Extract to read

Falling Gas Prices: Don't Get Too Comfortable

I was riding my bike to the store last weekend when I saw a long line of cars waiting to fill up at the corner gas station. 87 Octane was going for $2.89, and it looked liked no one wanted to risk missing out on this "bargain" before prices shot back up. Though the reality is, gas prices will likely remain below $3.00 for just a little longer.

The fact is, a weakening economy has created fertile ground for falling gas prices. And this is not likely to ease up in the short-term. However, folks shouldn't get too comfortable. Because while economic downturns and recessionary times don't last forever — depleted fossil fuels do. And that's why these lower gas prices represent nothing more than a blip.Of course, don't expect the old guard to agree with that statement. In fact, over the past few days I've seen well over a dozen articles calling peak oil a myth, and the demand for more fuel-efficient vehicles "over." This really does make you wonder what the view looks like when your head is buried firmly in the sand.

Just Keep Drilling

I won't directly cite the articles that have called peak oil a myth, as most are nothing more than ultra-conservative rags that like to use any excuse they can to support the idea that oil is not peaking, and we should not waste time seeking alternatives. I will not give them any extra coverage that could help legitimize their misinformation campaigns. I will however, turn to one of the many experts on peak oil to get his take on it.

Last week, energy analyst, Chris Nelder reported his findings from the most recent ASPO Peak Oil Conference. Here's an interesting excerpt from his report...

"The major international oil companies (IOCs) like ExxonMobil have not invested in future production as had been hoped; new technology has not dramatically improved recovery; and wells drilled over the last few years have nearly doubled but production has remained flat. Yet demand continues to rise and per-capita usage in the US and Canada is little changed."

Based on Nelder's findings at the conference, he noted that there was a strong consensus among experts (not Wall Street analysts and oil-happy bloggers), that the global peak of production is estimated to occur between 2010 and 2013.

Of course with peak oil looming over us like an ominous black cloud, some are using this as an opportunity to push for more domestic drilling too. You know the song and dance — just keep drilling at any cost.

A Very Brief Respite

If you read my most recent article on tar sands, you're well aware of the environmental damage associated with tar sands production. But what about all this offshore stuff? You know, the oil that'll come online well after the global peak of production, and provide absolutely no relief to the average Joe trying to fill his tank.

In an effort to push the "drill more" agenda, overwhelmingly we're seeing folks bypassing the real solution — utilizing alternatives to oil that we all know exist and can be integrated economically. Instead, polls are showing voters in the U.S. are getting quite drill-happy, and really dismissing the very obvious environmental impacts of offshore production. And it's not as if there aren't any recent events that can serve as a reminder.

Data excerpt
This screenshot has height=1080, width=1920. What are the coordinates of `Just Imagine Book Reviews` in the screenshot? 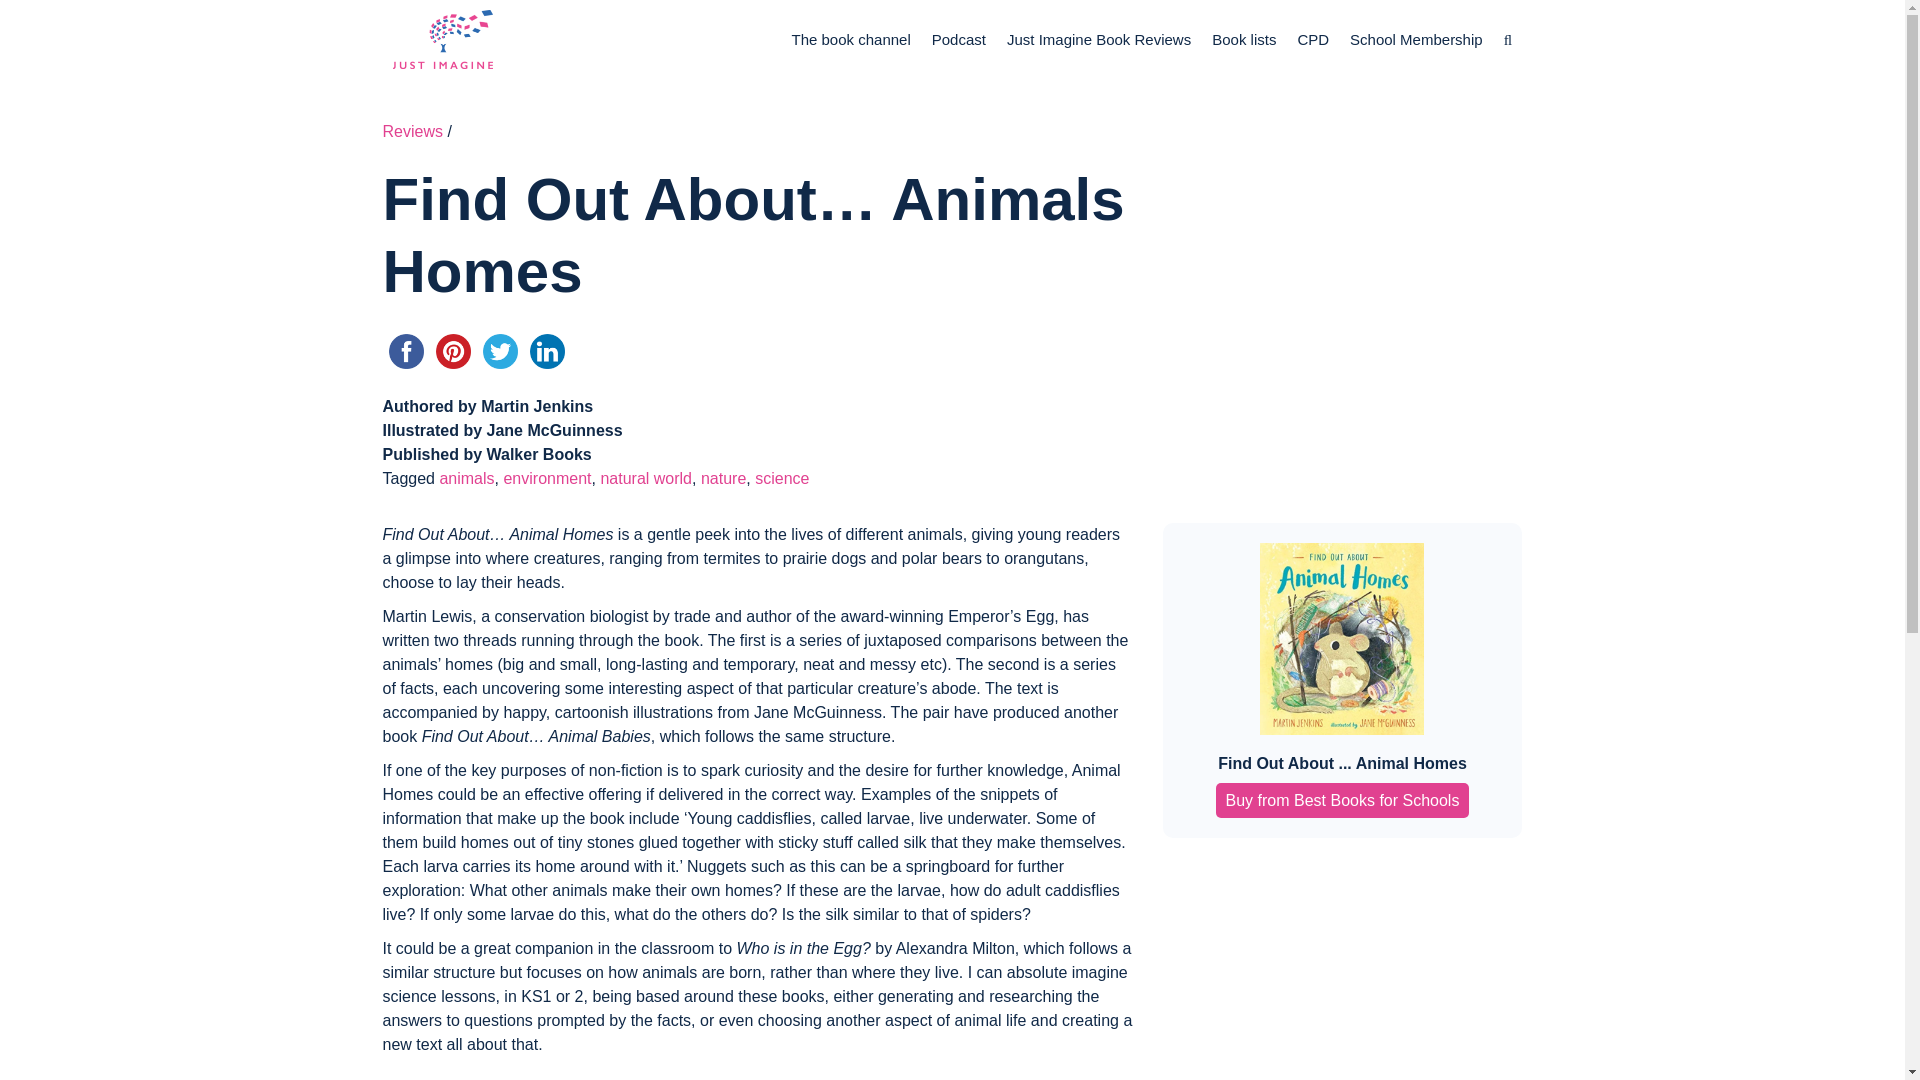 It's located at (1098, 39).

What is being asked
Retype the part of the article on falling gas prices between "I won't directly" and "take on it.", inclusive. The lines after the article on falling gas prices have no connection to it.

Right answer
I won't directly cite the articles that have called peak oil a myth, as most are nothing more than ultra-conservative rags that like to use any excuse they can to support the idea that oil is not peaking, and we should not waste time seeking alternatives. I will not give them any extra coverage that could help legitimize their misinformation campaigns. I will however, turn to one of the many experts on peak oil to get his take on it.